» **Задания**:
A: Соответствуют ли тексту о постмодерне следующие утверждения? (i) Термин «ризома» взят из ботаники. (ii) Эстетика постмодерна стремится к согласованной целостности. (iii) Жака Деррида называют Господин Текст. На каждое утверждение ответьте «да» или «нет» и дословно приведите слова текста, которые это решают.
B: Продолжите текст о постмодерне после его последнего предложения.

» **Текст**:
********************
Новое искусство, естественно, принесло с собой и новые понятия. Если искусств во прошлого исходило из идеи линейного развития, то есть последовательного, шаг за шагом развертываемого процесса, то постмодеристы разрабатывают идею нелинейности. Она получила воплощение в термине «ризома». Эта метафора впервые была применена видными философами Ж. Делезом и Ф. Гваттари и заимствована из ботаники. Этот термин обозначает способ роста корня растения, который не является ни одиночным, ни пучкообразным ответвлением от единого стебля, но представляет собой раздробленное множество разнородных образований, обеспечивающих развитие растения. Но это в ботанике. В постмодерне под этой метафорой подразумевается возникновение множественности, движение не имеющее преобладающего направления. Оно распространяется без регулярности, что не дает возможности предсказать приближающийся этап развития.

Так находят свое применение идеи коллажа и множества стилей, при этом все исторические стили, элементы художественной культуры становятся равноценными. Нетрудно догадаться, что в этом контексте утрачивает свой смысл само понятие «стиль» применительно к современному состоянию культуры. Эстетика постмодерна, принципиально отвергает идею согласованной целостности. Вот что пишет по этому поводу один из видных теоретиков постмодерна Ж. Ф. Лиотар: «Эклектизм» (то есть смешение стилей) является отличительной чертой всей современной культуры: человек слушает РЭГ, смотрит вестерн, ест завтрак у Макдональда и обедает в ресторане с национальной кухней, пользуется парижскими духами в Гонконге; знание становится элементом телевизионных игр. Публика для эклектических произведений находится легко… Однако этот реализм «все возможно» на самом деле базируется на деньгах; при отсутствии эстетических критериев остается возможность — и не бесполезная — оценивать произведения искусства согласно той прибыли, которую он обеспечивает. Такой реализм примиряет все тенденции…подразумевая, что все тенденции и запросы имеют покупательную способность».

Проблемы интеллектуальной стратегии постмодерна являются проблемами языка. Его представители воспринимают мир как текст. Именно здесь постмодерн претендует на выражение общей теории современного искусства. Как собственно постмодернистский по своей природе стал рассматриваться феномен «поэтического языка» или «поэтического мышления». Главный объект постмодернизма — Текст с большой буквы. Одного из главных лидеров постмодернизма французского философа Жака Деррида называют Господин Текст.
********************
» **Извлечённые сведения**:

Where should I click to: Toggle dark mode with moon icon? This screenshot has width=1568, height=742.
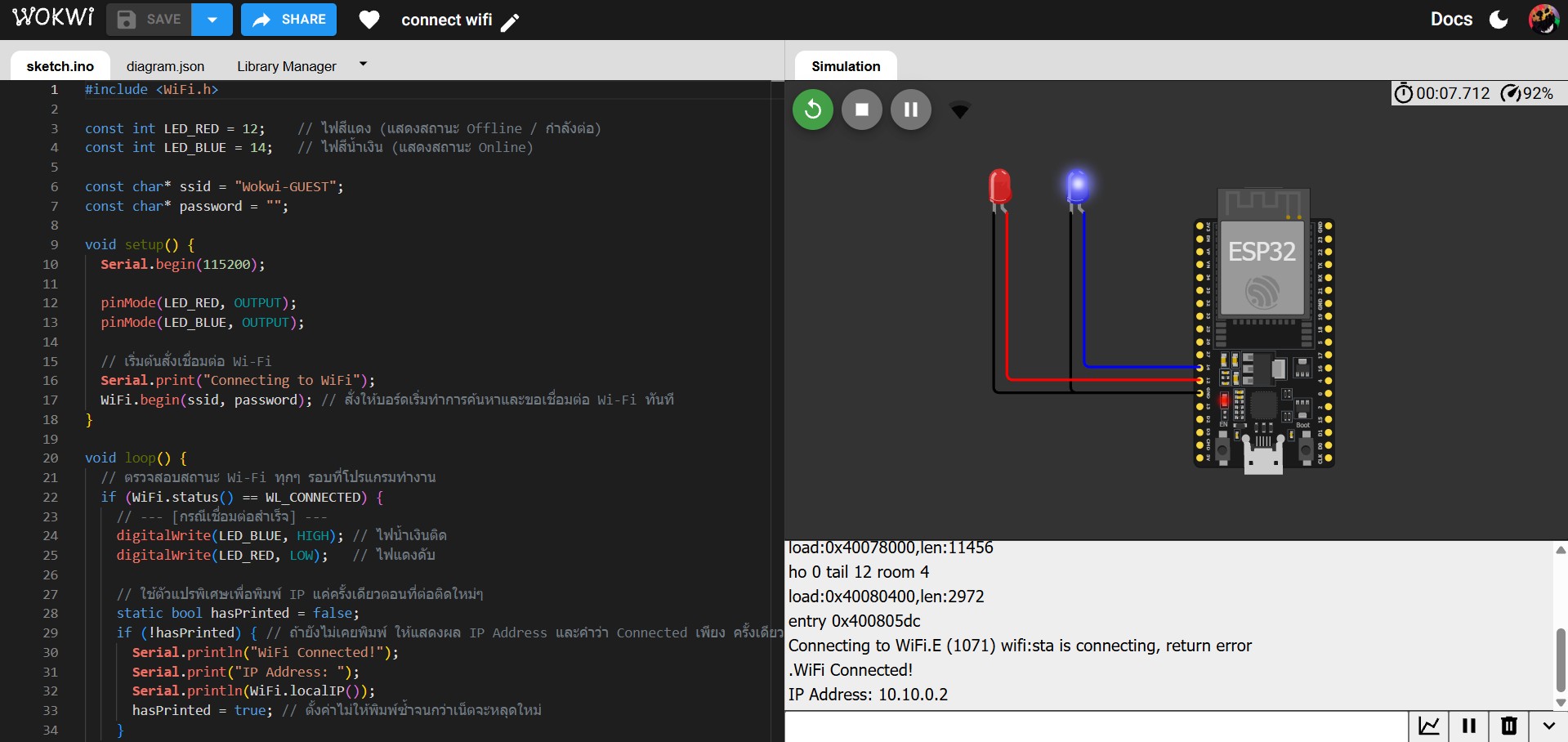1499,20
********************
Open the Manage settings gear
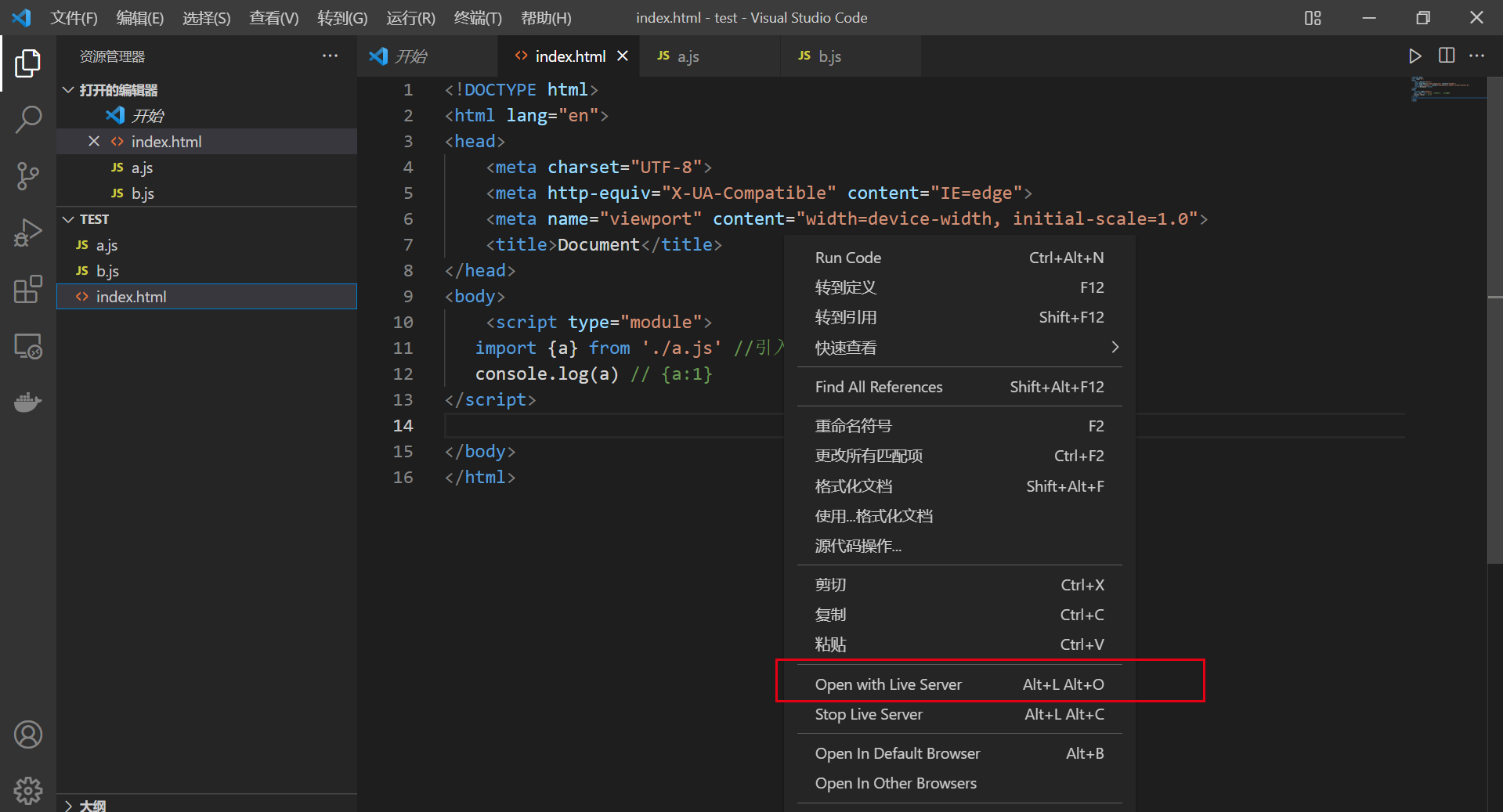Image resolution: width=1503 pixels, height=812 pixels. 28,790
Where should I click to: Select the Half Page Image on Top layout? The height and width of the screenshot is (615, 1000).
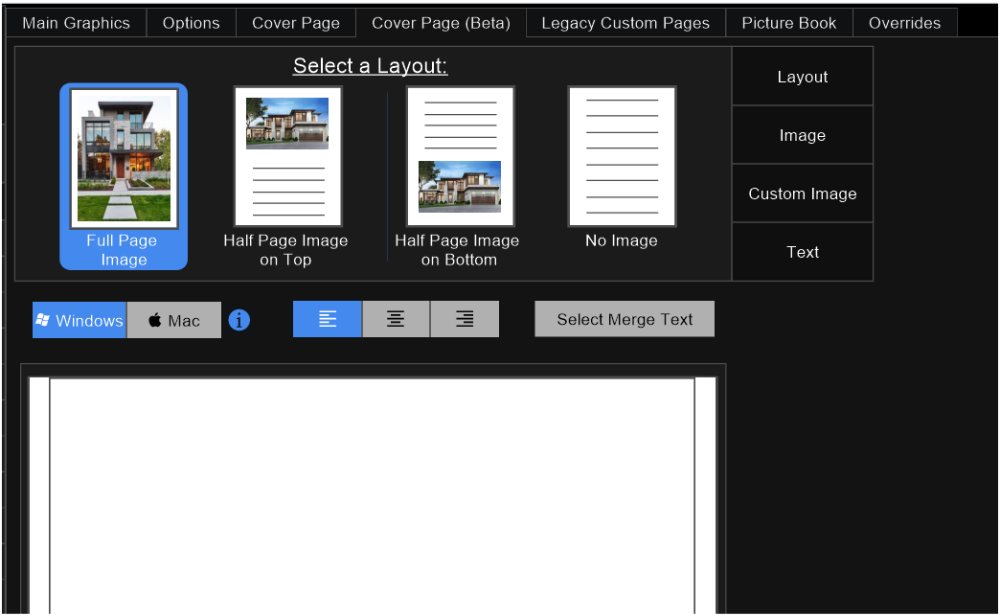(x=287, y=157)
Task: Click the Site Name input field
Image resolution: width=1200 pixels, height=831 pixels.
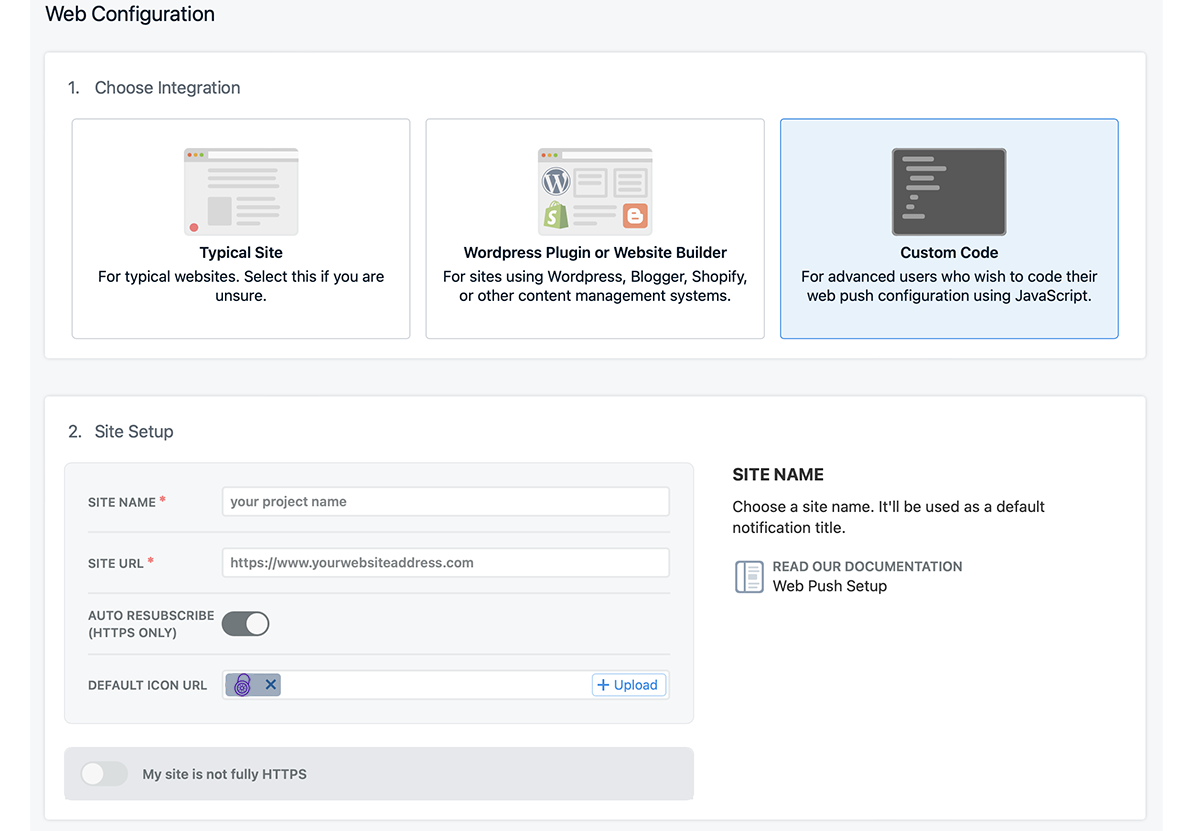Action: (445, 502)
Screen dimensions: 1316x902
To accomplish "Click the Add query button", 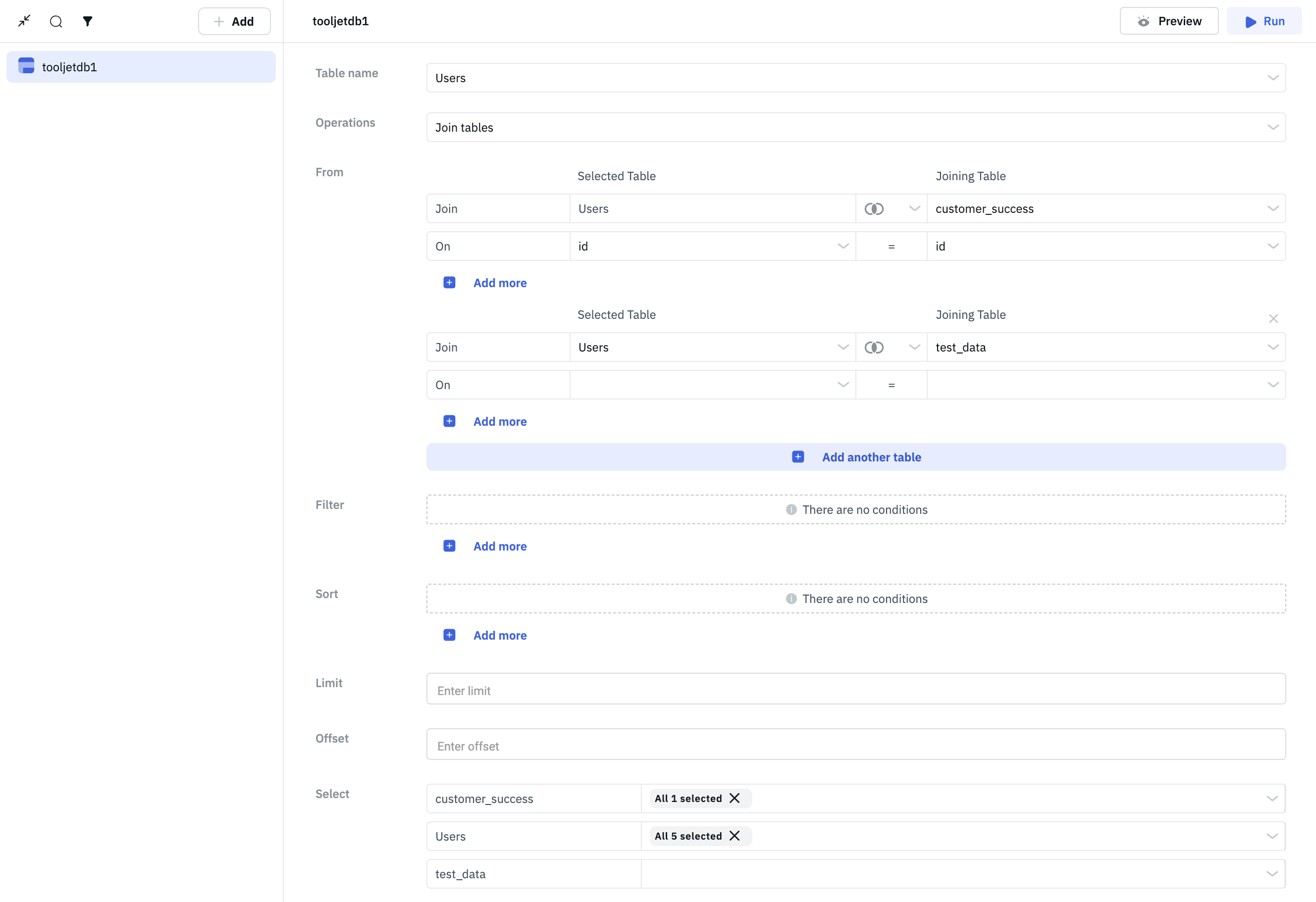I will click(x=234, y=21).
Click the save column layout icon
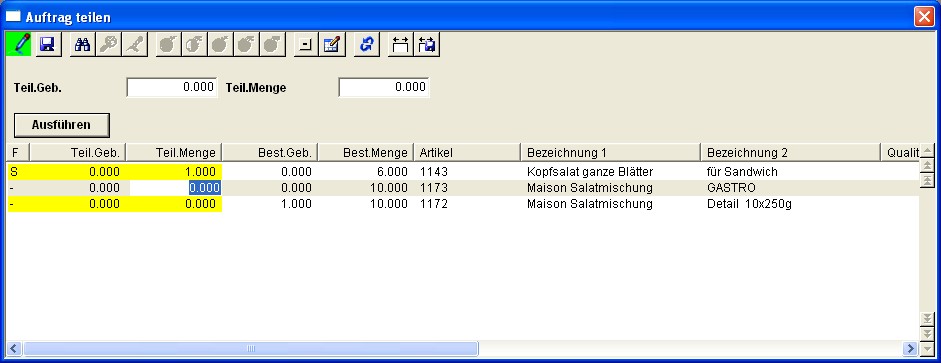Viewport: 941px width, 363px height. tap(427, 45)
********************
» **Ответы**:
A:
(i) Да: «заимствована из ботаники».
(ii) Нет: «Эстетика постмодерна, принципиально отвергает идею согласованной целостности».
(iii) Да: «Жака Деррида называют Господин Текст».

B:
Когда мы читаем какое-нибудь произведение или рассматриваем живописное полотно, для постмодерниста — это, условно говоря, некий текст, то есть можно обнаружить безразличие к автору, к содержанию произведения, а обратить внимание только на сам текст. Но вот беда, мы живем в эпоху, когда все слова уже сказаны. Это означает, что каждое слово, каждая буква в постмодернистской культуре — это цитата. Кто-то уже сказал это. Представьте себе, что вы культурный и образованный человек, хотите объясниться в любви женщине, которую вы считаете не только культурной и образованной, но еще и умной. Конечно, вы могли бы просто сказать: «Я безумно люблю вас», но вы не можете это сделать, потому что она прекрасно знает, что эти слова были точно так же сказаны Анне Австрийской в романе Александра Дюма «Три мушкетера». Поэтому, чтобы себя обезопасить, вы говорите: «Я безумно люблю вас, как сказал Дюма в «Трех мушкетерах». Да, разумеется, женщина, если она умная, поймет, что вы хотите сказать и почему вы говорите именно таким образом. Но совсем другое дело, если она на самом деле такая умная, захочет ли она ответить «да» в ответ на такое признание в любви?»

Когда же родился постмодернизм? Наиболее принятой является точка зрения, что постмодернизм сложился в конце 30-х годов и что первым произведением постмодернизма можно считать роман ирландца Джеймса Джойса (1822–1941) «Поминки по Финнегану». Этому произведению свойственна ирония, которая снижает типичное для модернизма трагическое мироощущение. Постмодернизм впервые стал философским понятием после выхода в свет и широкого обсуждения книги французского философа Жан-Франсуа Лиотара «Постмодернистский удел» В ней он критиковал обычный метод повествования. «Постмодернизм, таким образом, есть нечто вроде осколков разбитого зеркала тролля, попавших в глаза всей культуре, с той лишь разницей, что осколки эти никому не причинили особого вреда, хотя многих сбили с толку (Руднев В. П. Словарь культуры XX века. — М, 1999, с. 223).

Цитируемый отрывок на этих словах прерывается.